Thursday, August 24, 2017

What the Moon Asks

For a few brief moments nearly every American paid attention to the moon. We looked into the afternoon sky—with our protective glasses of course—and watched as the moon obscured the sun. Although most of us do not live in the path of totality we marveled at this celestial phenomenon.

But if not for a perfect accident of nature this rare occurrence could never happen.

The sun and moon only appear the same size. The sun is actually 400 times larger than the moon. However the moon is 400 times closer to the earth than the sun. And so this perfect accident produced something so marvelous and beautiful that many could come up with no other word to say but “miraculous!” Was it God who perfectly calculated this factor of 400? Do we ascribe the solar eclipse to God’s hand?

We are left in awe.

Long ago, the ancient rabbis imagined, the moon complained before God. “Why am I the lesser of the two great lights? The sun brightens the day. The sun warms the earth. I am left only to mark the nighttime sky.” God listened to the moon’s complaint and said, “The Jewish people will mark their holidays by your light.” And the moon was content.

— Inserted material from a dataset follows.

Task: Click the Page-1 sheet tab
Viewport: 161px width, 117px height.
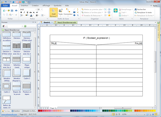Action: point(53,108)
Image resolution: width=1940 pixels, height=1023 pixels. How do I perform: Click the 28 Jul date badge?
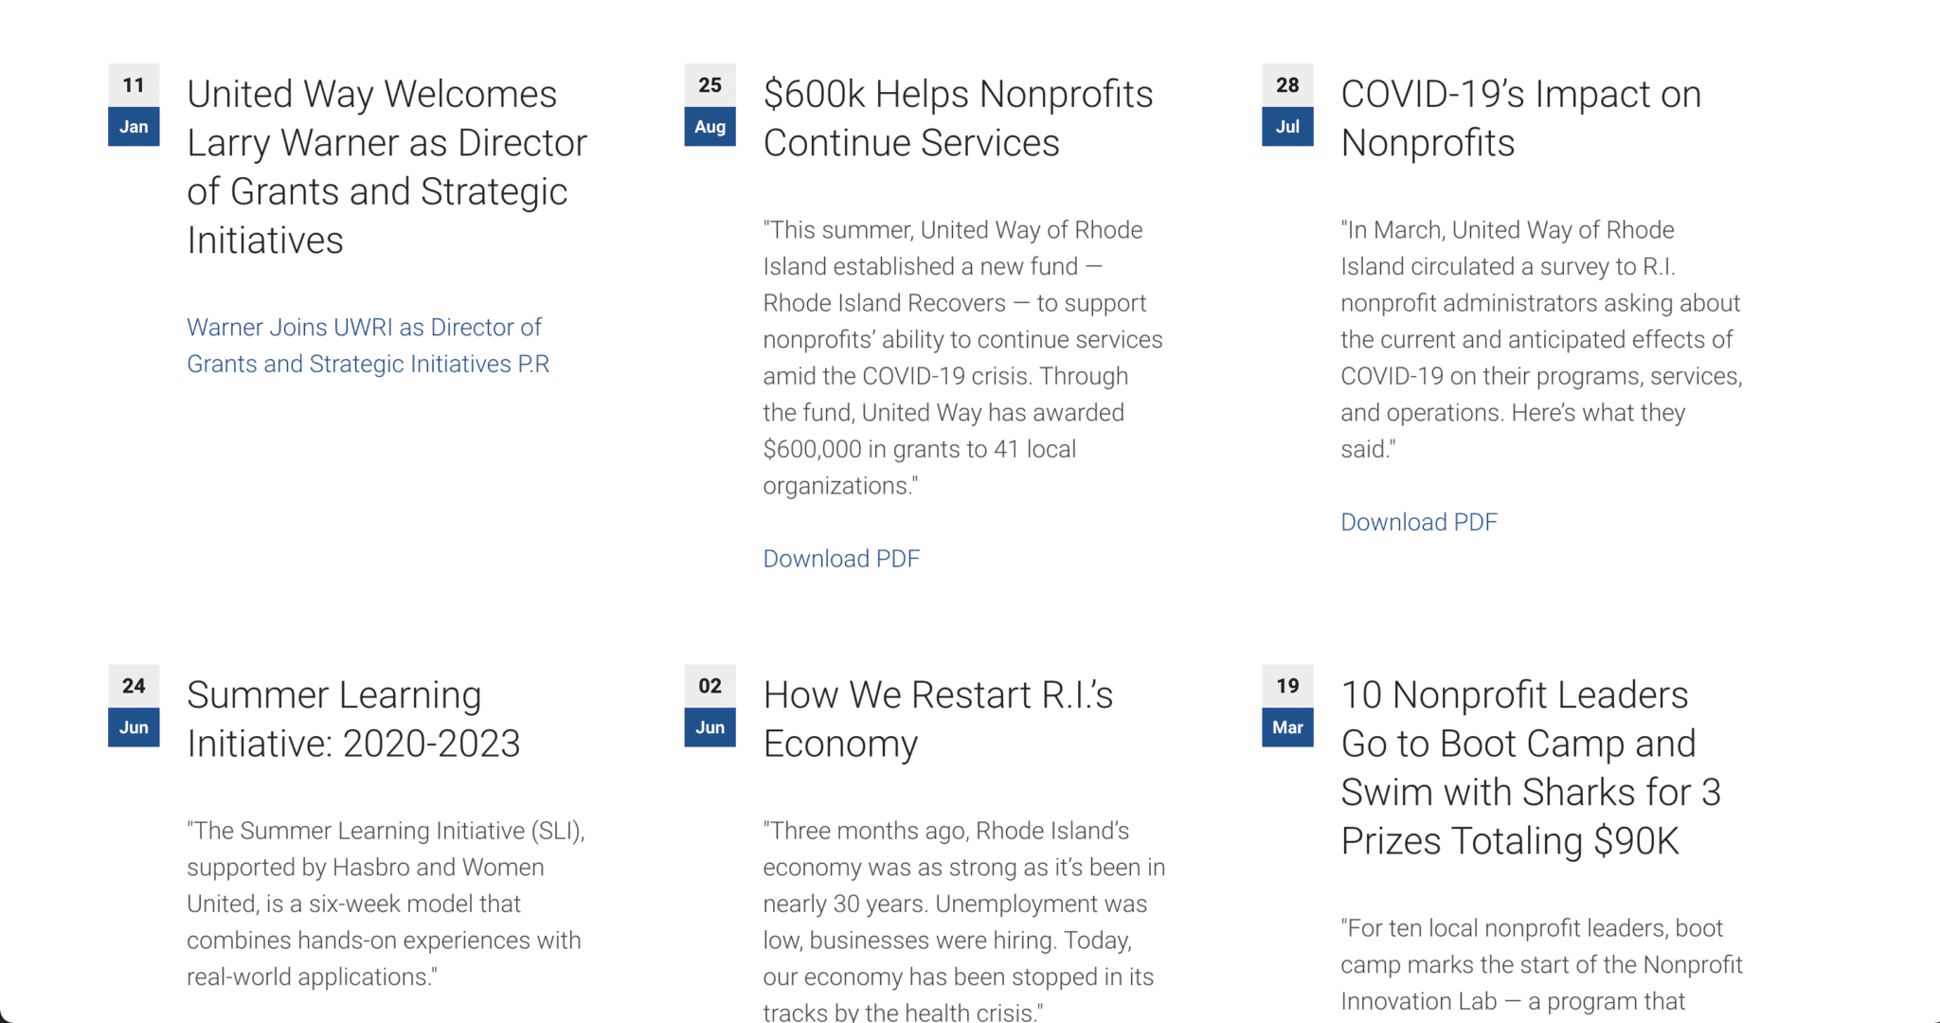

A fanciful story to be sure. And yet we continue to mark our holidays by the moon. Passover, for example, occurs during the full moon of Nisan. Rosh Hashanah begins on the new moon of Tishrei. And so the day after the solar eclipse the Hebrew month of Elul began. This month marks the forty-day period of introspection and repentance that culminates with Yom Kippur. At this moment of the year we turn inward and ask, “For what do I need to make amends? How might I change and become a better person?”

For all the science, and mystery, of this week’s attention to the moon as it briefly dominated the sun and made it the lesser of the two great lights, for our people the moon continues to ask a more simple and basic question. The moon asks us to improve ourselves.

For what do we need to make amends?

If we are honest with ourselves then the moon’s light becomes the more dominant of lights. And then God is content.

Wednesday, August 16, 2017

The Dangerous Ideology That Is Cause of Charlottesville

Nearly thirty years ago I visited Natchez Mississippi. It is a beautiful and picturesque city situated on the banks of the Mississippi River. It is dotted with grand, historic mansions. We were led around town by a local guide. At one point she made reference to the War of Northern Aggression. I raised my hand to ask about this unknown war. “I have never heard of this war in all my years of study.” She said, “Y’all know, the war that began in 1861 when the Northern states attacked the South.” I said, “Oh! You mean the Civil War.” “No,” she retorted, “The War of Northern Aggression.” I opened my mouth to argue some more, but others advised me to let it go.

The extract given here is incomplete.